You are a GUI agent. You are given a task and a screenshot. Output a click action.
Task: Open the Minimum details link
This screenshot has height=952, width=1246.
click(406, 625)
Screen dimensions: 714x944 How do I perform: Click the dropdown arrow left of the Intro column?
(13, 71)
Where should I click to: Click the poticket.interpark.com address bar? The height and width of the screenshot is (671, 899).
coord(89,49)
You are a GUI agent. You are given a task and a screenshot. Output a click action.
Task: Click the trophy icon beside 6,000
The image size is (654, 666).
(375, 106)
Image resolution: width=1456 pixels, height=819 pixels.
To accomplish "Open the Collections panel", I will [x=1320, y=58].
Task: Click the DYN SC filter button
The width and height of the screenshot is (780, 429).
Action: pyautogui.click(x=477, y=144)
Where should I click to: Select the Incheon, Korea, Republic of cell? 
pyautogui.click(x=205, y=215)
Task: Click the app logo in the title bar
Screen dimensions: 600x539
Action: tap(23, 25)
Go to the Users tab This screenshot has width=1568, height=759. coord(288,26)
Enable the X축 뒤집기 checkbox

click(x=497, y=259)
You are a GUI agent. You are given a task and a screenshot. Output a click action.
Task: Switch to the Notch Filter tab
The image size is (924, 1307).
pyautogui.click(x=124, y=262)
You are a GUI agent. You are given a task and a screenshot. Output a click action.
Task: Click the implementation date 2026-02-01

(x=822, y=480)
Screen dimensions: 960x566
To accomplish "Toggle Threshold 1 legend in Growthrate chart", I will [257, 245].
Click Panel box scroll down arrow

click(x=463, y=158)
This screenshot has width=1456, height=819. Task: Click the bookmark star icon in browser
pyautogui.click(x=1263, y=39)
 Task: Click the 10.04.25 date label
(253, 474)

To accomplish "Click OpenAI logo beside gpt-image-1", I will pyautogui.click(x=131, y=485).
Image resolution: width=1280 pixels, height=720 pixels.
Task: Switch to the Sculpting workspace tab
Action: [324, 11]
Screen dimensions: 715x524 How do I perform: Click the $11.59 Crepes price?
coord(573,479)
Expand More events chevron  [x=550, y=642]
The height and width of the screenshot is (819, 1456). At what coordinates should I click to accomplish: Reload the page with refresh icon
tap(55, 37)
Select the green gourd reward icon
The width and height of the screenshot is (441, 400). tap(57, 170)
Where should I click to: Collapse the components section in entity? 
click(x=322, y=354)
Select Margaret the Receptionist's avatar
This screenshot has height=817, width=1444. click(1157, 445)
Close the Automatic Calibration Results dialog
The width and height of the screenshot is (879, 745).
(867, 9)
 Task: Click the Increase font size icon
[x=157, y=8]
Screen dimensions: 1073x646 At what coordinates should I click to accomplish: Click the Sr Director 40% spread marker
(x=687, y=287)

* * * * * * * * *

- Short task -
Return the rows above exactly as they appear, from the line containing "Screen dimensions: 714x944" through the line containing "pyautogui.click(x=124, y=262)", both included.

- Task result -
Screen dimensions: 714x944 How do I perform: Click the dropdown arrow left of the Intro column?
(13, 71)
Where should I click to: Click the poticket.interpark.com address bar? The height and width of the screenshot is (671, 899).
coord(89,49)
You are a GUI agent. You are given a task and a screenshot. Output a click action.
Task: Click the trophy icon beside 6,000
The image size is (654, 666).
(375, 106)
Image resolution: width=1456 pixels, height=819 pixels.
To accomplish "Open the Collections panel", I will [x=1320, y=58].
Task: Click the DYN SC filter button
The width and height of the screenshot is (780, 429).
Action: pyautogui.click(x=477, y=144)
Where should I click to: Select the Incheon, Korea, Republic of cell? 
pyautogui.click(x=205, y=215)
Task: Click the app logo in the title bar
Screen dimensions: 600x539
Action: tap(23, 25)
Go to the Users tab This screenshot has width=1568, height=759. coord(288,26)
Enable the X축 뒤집기 checkbox

click(x=497, y=259)
You are a GUI agent. You are given a task and a screenshot. Output a click action.
Task: Switch to the Notch Filter tab
The image size is (924, 1307).
pyautogui.click(x=124, y=262)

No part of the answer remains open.